Dava dilekçesi sonuç ve istem kısmında davacıların maddi tazminat taleplerin davacı baslı için —- davacı ——- destekten yoksun kalma tazminatı olduğu açıkça belirtilmiştir. Davacı vekilince her ne kadar ——tarihinde maddi tazminat taleplerini ayrıştırma hususunda beyan dilekçesi sunmuş ve bu dilekçede her bir davacı için —– olmak üzere toplam —— cenaze ve defin gideri talep etmiş ise de; dava dilekçesi sonuç ve istem kısmında bu yönde bir taleplerinin olmadığı, bu şekilde beyan dilekçesi ile de dava dilekçesinde usulüne uygun olarak talep edilmemiş bir tazminat türününde daha sonradan talep edilemeyeceğinden davacının bu dilekçesi dikkate alınmamış, maddi tazminat talebinin dava dilekçesindeki gibi destekten yoksun kalma tazminatı olduğu kabul edilmiştir.
Ceza dosyasına sunulan —– tarihli adli tıp kusur raporunda ve mahkememize sunulan ——– tarihli kusur bilirkişi raporunda kazanın oluşumunda davalı sürücünün %100 kusurlu olduğu, müteveffanın kusursuz olduğu rapor edilmiş, olaya uygun bu kusur belirlemesi mahkememizce de kabul edilmiş ve hükme esas alınmıştır.

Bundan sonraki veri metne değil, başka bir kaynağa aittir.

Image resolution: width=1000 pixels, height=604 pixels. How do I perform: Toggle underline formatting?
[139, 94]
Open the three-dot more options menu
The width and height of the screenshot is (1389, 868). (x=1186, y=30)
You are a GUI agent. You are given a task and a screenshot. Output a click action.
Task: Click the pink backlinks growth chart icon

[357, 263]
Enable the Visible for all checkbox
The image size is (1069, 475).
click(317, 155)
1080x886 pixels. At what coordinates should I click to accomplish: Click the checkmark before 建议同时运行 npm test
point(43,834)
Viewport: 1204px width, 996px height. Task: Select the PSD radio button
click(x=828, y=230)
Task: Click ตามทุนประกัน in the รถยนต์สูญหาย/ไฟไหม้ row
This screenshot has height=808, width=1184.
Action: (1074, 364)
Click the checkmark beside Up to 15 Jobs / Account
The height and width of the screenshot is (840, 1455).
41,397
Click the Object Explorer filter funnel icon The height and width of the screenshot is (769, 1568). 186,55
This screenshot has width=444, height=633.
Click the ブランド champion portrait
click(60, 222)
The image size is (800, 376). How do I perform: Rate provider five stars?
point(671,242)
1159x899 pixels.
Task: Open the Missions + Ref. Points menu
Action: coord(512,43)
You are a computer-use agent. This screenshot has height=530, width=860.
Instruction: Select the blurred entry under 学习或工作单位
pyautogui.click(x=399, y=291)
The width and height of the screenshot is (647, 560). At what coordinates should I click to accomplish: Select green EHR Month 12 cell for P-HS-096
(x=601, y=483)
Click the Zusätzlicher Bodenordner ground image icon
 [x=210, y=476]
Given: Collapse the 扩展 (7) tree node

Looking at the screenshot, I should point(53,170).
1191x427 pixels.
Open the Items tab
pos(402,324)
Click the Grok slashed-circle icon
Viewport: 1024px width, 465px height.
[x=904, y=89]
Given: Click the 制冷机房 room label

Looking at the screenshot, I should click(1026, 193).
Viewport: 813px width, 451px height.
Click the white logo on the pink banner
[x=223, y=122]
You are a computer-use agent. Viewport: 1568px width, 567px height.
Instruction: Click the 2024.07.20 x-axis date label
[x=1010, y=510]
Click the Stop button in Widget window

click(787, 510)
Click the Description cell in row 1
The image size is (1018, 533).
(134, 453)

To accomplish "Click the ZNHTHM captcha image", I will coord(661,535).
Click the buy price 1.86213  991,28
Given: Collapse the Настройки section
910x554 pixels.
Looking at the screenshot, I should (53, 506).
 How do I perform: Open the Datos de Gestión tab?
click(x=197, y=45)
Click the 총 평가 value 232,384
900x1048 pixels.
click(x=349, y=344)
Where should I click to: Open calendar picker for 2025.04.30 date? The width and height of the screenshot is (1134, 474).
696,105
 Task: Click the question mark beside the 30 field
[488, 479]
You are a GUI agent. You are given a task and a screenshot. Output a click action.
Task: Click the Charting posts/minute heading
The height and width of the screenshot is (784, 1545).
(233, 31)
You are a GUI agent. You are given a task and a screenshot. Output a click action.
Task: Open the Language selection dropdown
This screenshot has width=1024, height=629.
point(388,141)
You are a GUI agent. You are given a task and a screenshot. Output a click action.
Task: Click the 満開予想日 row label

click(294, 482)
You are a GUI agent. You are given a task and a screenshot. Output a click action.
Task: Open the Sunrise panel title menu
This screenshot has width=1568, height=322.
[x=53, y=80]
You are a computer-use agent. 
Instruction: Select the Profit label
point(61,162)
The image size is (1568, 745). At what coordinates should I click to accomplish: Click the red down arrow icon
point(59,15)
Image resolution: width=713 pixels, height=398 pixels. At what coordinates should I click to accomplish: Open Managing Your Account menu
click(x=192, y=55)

Destekten yoksun kalma tazminatı, BK’nun 45/II. maddesinde düzenlenmiş olup; “Ölüm neticesi olarak diğer kimseler müteveffanın yardımından mahrum kaldıkları takdirde onların bu zararını da tazmin etmek lazım gelir.” şeklinde hükme bağlanmıştır. Görülmektedir ki, destekten yoksun kalma tazminatının konusu, desteğin yitirilmesi nedeniyle yoksun kalınan zarardır. Buradaki amaç, destekten yoksun kalanların desteğin ölümünden önceki yaşamlarındaki sosyal ve ekonomik durumlarının korunmasıdır. Olaydan sonraki dönemde de, destek olmasa bile, onun zamanındaki gibi aynı şekilde yaşayabilmesi için muhtaç olduğu paranın ödettirilmesidir.
Haksız bir eylem sonucu desteğini yitiren kimse BK’nun 45/II. maddesine dayanarak uğradığı zararın ödetilmesini isteyebilir. Ancak, destekten yoksun kalma tazminatına hükmedilmesi için öncelikle, ölen ile destekten yoksun kalan arasında maddi yönden düzenli ve eylemli bir yardımın varlığı gerekir. Borçlar Kanunu’nun 45.maddesinde sözü geçen destek kavramı hukuksal bir ilişkiyi değil, eylemli bir durumu hedef tutar ve ne hısımlığa ne de yasanın nafaka hakkındaki hükümlerine dayanır; sadece eylemli ve düzenli olarak geçimini kısmen veya tamamen sağlayacak şekilde yardım eden ve olayların olağan akışına göre eğer ölüm vuku bulmasaydı, az çok yakın bir gelecekte de bu yardımı sağlayacak olan kimse destek sayılır. O halde destek sayılabilmek için yardımın eylemli olması ve ölümden sonra da düzenli bir biçimde devam edeceğinin anlaşılması yeterli görülür. Bununla birlikte destekten yoksun kalan kimse devamlı ve gerçek bir ihtiyaç içerisinde bulunmalıdır. Genel olarak bakım ihtiyacı, sosyal düzeye uygun olan yaşamın devamını sağlamak için gerekli olanaklardan yoksun kalmayı anlatır. Eğer ölenin eylemli olarak baktığı davacı, ölüm yüzünden bu bakımın sağladığı yaşama düzeyinin altına düşmüş olursa, ihtiyaç bulunma koşulu gerçekleşmiş sayılır. Burada önemli olan, destekten yoksun kalan kimsenin ve ailesinin temsil ettiği sosyal ve ekonomik düzeye göre normal karşılanan giderlerdir. ————– Başka bir deyişle destek tazminatı Ölüm sonucu ölenin yardımından yoksun kalan kimsenin muhtaç duruma düşmesini önlemek ve yaşamını desteğin ölümünden önceki düzeyde tutulması amacına yönelik bir tazminat türüdür.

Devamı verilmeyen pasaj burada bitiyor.